── PROVIDED ENTRIES ──

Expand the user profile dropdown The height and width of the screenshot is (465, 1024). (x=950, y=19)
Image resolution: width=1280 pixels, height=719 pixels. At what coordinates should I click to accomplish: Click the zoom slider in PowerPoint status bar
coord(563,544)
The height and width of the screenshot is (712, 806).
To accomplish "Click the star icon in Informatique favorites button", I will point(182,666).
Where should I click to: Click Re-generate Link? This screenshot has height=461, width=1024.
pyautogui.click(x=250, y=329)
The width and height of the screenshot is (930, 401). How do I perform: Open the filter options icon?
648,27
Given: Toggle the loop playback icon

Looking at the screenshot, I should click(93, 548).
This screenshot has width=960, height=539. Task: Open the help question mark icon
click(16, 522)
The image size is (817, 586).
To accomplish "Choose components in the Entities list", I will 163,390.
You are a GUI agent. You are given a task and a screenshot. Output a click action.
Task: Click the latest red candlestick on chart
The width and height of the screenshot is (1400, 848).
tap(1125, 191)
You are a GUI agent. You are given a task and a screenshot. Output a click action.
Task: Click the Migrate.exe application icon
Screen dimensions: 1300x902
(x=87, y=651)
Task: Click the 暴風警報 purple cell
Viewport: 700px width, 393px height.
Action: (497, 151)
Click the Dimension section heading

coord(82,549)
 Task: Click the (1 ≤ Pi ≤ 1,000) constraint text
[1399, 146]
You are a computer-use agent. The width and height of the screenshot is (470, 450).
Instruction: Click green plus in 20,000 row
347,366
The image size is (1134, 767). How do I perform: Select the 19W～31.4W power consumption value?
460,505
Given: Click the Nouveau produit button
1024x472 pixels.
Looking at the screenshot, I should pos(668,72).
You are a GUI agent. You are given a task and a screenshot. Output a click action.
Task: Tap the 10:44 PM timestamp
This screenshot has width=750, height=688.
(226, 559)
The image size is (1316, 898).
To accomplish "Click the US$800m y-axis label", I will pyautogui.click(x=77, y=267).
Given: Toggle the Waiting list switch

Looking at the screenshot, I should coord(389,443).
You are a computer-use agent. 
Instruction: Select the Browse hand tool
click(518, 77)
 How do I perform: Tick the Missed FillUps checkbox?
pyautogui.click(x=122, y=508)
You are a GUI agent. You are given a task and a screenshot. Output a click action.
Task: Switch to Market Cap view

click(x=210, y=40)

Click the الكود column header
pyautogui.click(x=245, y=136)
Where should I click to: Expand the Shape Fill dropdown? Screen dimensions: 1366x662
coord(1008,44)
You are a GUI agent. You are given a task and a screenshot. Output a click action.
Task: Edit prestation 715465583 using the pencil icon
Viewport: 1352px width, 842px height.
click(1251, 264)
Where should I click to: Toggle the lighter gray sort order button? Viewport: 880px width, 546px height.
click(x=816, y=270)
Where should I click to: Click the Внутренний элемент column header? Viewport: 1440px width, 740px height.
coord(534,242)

───

TASK DIRECTIONS: Every record, copied exactly, is the expected answer.

FINISHED EXERCISE:
Expand the user profile dropdown The height and width of the screenshot is (465, 1024). (x=950, y=19)
Image resolution: width=1280 pixels, height=719 pixels. At what coordinates should I click to accomplish: Click the zoom slider in PowerPoint status bar
coord(563,544)
The height and width of the screenshot is (712, 806).
To accomplish "Click the star icon in Informatique favorites button", I will point(182,666).
Where should I click to: Click Re-generate Link? This screenshot has height=461, width=1024.
pyautogui.click(x=250, y=329)
The width and height of the screenshot is (930, 401). How do I perform: Open the filter options icon?
648,27
Given: Toggle the loop playback icon

Looking at the screenshot, I should click(93, 548).
This screenshot has width=960, height=539. Task: Open the help question mark icon
click(16, 522)
The image size is (817, 586).
To accomplish "Choose components in the Entities list", I will 163,390.
You are a GUI agent. You are given a task and a screenshot. Output a click action.
Task: Click the latest red candlestick on chart
The width and height of the screenshot is (1400, 848).
tap(1125, 191)
You are a GUI agent. You are given a task and a screenshot. Output a click action.
Task: Click the Migrate.exe application icon
Screen dimensions: 1300x902
(x=87, y=651)
Task: Click the 暴風警報 purple cell
Viewport: 700px width, 393px height.
Action: (497, 151)
Click the Dimension section heading

coord(82,549)
 Task: Click the (1 ≤ Pi ≤ 1,000) constraint text
[1399, 146]
You are a computer-use agent. The width and height of the screenshot is (470, 450).
Instruction: Click green plus in 20,000 row
347,366
The image size is (1134, 767). How do I perform: Select the 19W～31.4W power consumption value?
460,505
Given: Click the Nouveau produit button
1024x472 pixels.
Looking at the screenshot, I should pos(668,72).
You are a GUI agent. You are given a task and a screenshot. Output a click action.
Task: Tap the 10:44 PM timestamp
This screenshot has width=750, height=688.
(226, 559)
The image size is (1316, 898).
To accomplish "Click the US$800m y-axis label", I will pyautogui.click(x=77, y=267).
Given: Toggle the Waiting list switch

Looking at the screenshot, I should coord(389,443).
You are a computer-use agent. 
Instruction: Select the Browse hand tool
click(518, 77)
 How do I perform: Tick the Missed FillUps checkbox?
pyautogui.click(x=122, y=508)
You are a GUI agent. You are given a task and a screenshot. Output a click action.
Task: Switch to Market Cap view

click(x=210, y=40)

Click the الكود column header
pyautogui.click(x=245, y=136)
Where should I click to: Expand the Shape Fill dropdown? Screen dimensions: 1366x662
coord(1008,44)
You are a GUI agent. You are given a task and a screenshot. Output a click action.
Task: Edit prestation 715465583 using the pencil icon
Viewport: 1352px width, 842px height.
click(1251, 264)
Where should I click to: Toggle the lighter gray sort order button? Viewport: 880px width, 546px height.
click(x=816, y=270)
Where should I click to: Click the Внутренний элемент column header? Viewport: 1440px width, 740px height.
coord(534,242)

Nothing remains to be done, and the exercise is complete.